Connection refused after installing SSL certificates into tomcat server

0
votes

I got 3 security certificates from godaddy.

1.gdig2.crt --- intermediate certificate

2.gd_bundle-g2-g1.crt ---- root certificate

3.731e59c245c09675.crt ----- certificate issued

I created keystore using keytool and cofigured all three above certificates like this.

1.configuring root certificate

keytool -import -alias root -keystore /home/ec2-user/Temp/keystoreft -trustcacerts -file /home/ec2-user/Temp/gd_bundle-g2-g1.crt

2.configuring intermediated certificate

keytool -import -alias intermed -keystore /home/ec2-user/Temp/keystoreft -trustcacerts -file /home/ec2-user/Temp/gdig2.crt

3.configuring other certificate

keytool -import -alias tomcat -keystore /home/ec2-user/Temp/keystoreft -trustcacerts -file /home/ec2-user/Temp/731e59c245c09675.crt

configuring tomcat to use ssl certificates in server.xml file

 <connector port="8443" protocol="HTTP/1.1" maxThreads="150" scheme="https" secure="true" SSLEnabled="true" keystoreFile="/home/ec2-user/Temp/keystoreft" keystorePass="12345678" clientAuth="false" keyAlias="keystoreft" sslProtocol="TLS"/>

when i try to access the website it is giving error connection refused exception on browser.

4
javatomcatssl

4 Answers

3
votes

'Connection refused' has nothing to do with certificates or SSL whatsoever.
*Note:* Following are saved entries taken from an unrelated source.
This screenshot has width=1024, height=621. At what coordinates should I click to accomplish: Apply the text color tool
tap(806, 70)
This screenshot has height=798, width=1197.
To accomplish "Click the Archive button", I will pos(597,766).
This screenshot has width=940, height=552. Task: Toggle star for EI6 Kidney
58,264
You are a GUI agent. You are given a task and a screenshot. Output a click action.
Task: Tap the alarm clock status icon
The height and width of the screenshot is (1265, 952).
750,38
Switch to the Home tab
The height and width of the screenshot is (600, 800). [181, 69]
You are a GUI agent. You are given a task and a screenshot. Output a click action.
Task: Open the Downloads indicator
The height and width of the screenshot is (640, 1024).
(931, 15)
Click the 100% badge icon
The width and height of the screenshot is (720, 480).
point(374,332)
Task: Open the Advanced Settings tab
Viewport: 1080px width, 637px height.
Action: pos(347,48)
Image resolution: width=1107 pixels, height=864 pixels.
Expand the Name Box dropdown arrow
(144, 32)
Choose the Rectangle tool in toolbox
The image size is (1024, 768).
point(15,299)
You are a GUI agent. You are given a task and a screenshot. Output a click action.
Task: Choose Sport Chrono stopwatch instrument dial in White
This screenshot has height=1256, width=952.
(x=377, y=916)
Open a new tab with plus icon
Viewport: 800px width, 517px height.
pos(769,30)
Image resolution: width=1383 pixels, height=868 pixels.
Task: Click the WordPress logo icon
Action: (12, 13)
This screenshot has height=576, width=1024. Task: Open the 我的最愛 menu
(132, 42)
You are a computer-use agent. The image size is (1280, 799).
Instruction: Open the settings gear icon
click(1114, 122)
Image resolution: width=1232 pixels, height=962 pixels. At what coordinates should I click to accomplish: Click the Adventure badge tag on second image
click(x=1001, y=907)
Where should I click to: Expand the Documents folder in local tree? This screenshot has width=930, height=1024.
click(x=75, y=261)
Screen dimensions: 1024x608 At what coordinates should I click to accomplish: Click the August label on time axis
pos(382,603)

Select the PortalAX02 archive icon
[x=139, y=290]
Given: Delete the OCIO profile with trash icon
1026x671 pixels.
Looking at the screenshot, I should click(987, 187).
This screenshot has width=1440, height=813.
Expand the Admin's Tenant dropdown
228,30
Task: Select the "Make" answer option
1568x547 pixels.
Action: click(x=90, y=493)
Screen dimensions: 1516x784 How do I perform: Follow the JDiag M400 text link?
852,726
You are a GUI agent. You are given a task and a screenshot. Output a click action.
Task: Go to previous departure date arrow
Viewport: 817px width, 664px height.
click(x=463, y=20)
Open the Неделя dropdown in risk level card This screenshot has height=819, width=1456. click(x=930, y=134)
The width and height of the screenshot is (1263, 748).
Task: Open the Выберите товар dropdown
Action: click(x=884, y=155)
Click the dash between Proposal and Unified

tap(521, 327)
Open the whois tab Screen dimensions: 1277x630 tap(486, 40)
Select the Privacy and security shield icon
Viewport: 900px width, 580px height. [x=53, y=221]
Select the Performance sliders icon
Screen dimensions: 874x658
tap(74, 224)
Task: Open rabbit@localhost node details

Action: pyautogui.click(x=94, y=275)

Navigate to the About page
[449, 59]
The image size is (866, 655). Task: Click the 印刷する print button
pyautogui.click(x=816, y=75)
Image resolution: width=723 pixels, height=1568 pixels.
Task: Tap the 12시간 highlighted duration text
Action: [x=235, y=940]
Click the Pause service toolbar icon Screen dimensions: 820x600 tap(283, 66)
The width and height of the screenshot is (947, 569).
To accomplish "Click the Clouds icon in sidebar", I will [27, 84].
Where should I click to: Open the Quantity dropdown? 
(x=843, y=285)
It means there was nothing listening at the IP:port named. Check your Connector configuration in server.xml. Note that it is listening on 8443, not 443 which is the default, so you have to include :8443 in the URL.

In step 3 you are presumably importing your own signed certificate, in which case you must (a) omit the -trustcacerts argument and (b) use the same alias that you did when generating the key pair and CSR.

1
votes

I was facing same issue in Tomcat9 after following the documentation from CA. I fixed them as follows

Add the following configuration in server.xml

<Connector SSLEnabled="true" acceptCount="100" clientAuth="false" 
       disableUploadTimeout="true" enableLookups="false" 
       keystoreFile="<jks_file_name>" keystorePass="<password>" 
       maxThreads="25" port="8443" 
       protocol="org.apache.coyote.http11.Http11NioProtocol" 
       scheme="https" secure="true" sslProtocol="TLS"/>
0
votes

I ran into the same problem, the issue is Wrong Keystore Password.

Updating the keystore password will solve the issue. Also look in your logs to see more details.

-2
votes

Please use 8443 in the url of the browser it should work.

Also ensure you have opened 8443 in the server security settings or firewall, Note if you are using AWS, then plz make sure HTTPS is opened for inbound access.

third, if you think u need to map 8443 to port 80 (default one). use the below command.

Changing traffic:

iptables -t nat -A PREROUTING -p tcp --dport 80 -j REDIRECT --to-port 8443 <br>

Remove routing:

iptables -t nat -D PREROUTING -p tcp --dport 80 -j REDIRECT --to-port 8443 <br>

Make sure that if you aren't admin or root, just add sudo.